The human mind has tried to make sense of itself through technological metaphors for thousands of years, writes artificial intelligence expert George Zarkadakis in his 2016 book In Our Own Image. In the Roman empire, for example, the success of hydraulic engineering gave rise to the understanding of human intelligence as the flow of four “humours.” Now we describe the brain as a computer—just one of so many machines that “stores” and “retrieves” memories and “processes information.” While all of these metaphors remain deeply flawed, the close collaboration of human neuroscience and computer science has revealed some intriguing similarities between our minds and our machines.
Like any algorithm, TikTok’s divinatory properties are just the end result of a series of repeated steps. When someone creates a new account, the algorithm targets them with a variety of popular videos designed to test their response to broad categories of content, from viral dances to home repairs, according to a recent Wall Street Journal investigation. When the newspaper set 100-plus bots loose on TikTok, the platform’s “rabbit holing” keyed in on every bot’s preprogrammed interests in less than two hours.
It’s pretty simple math, but it’s also an uncanny mimic of statistical learning, says John Bargh, a professor of psychology and cognitive science at Yale University. That’s one way the human mind unconsciously acquires new knowledge—simply by noticing patterns in the world around it. Like the TikTok algorithm, people are learning all the time, often without even realizing it.
In other words, it’s a process that plays out mostly without a person’s conscious awareness, and yet is entirely determined by what pulls your attention.
So although TikTok seems to uncover things about users that they didn’t necessarily know about themselves, in reality it’s more accurate to say that TikTok shows you where your attention already goes—or would go, if you were freed from the social norms that keep your curiosity corralled offline.

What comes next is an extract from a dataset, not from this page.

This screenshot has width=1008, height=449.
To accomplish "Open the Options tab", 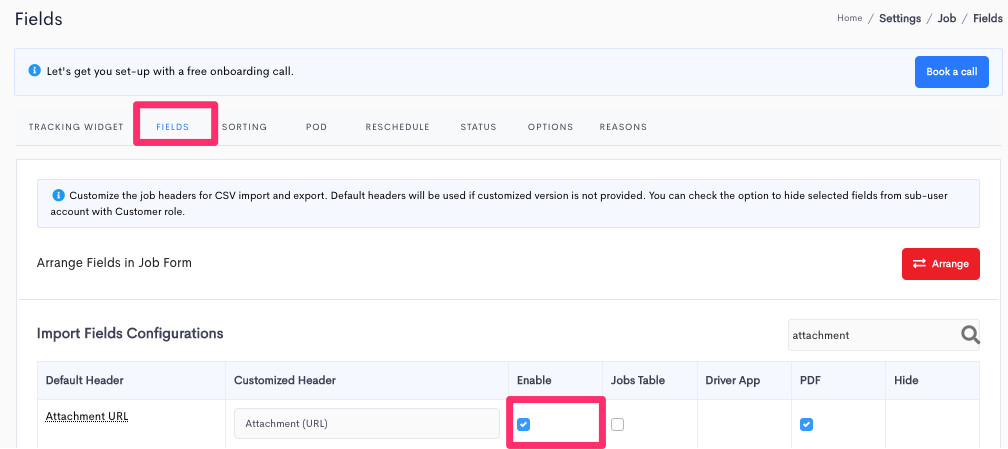I will (550, 127).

While Joho wrote in Mashable that “algorithms knew I was bi before I did,” she ultimately concluded her breakthrough was less about the algorithm’s ability to reveal her desires and more about the power of heteronormativity to conceal them. In these moments, TikTok is like a hotel vanity mirror, magnifying parts of your reflection you may have otherwise glossed over. Such high resolution can be revealing, but users err in treating it as anything more mystical.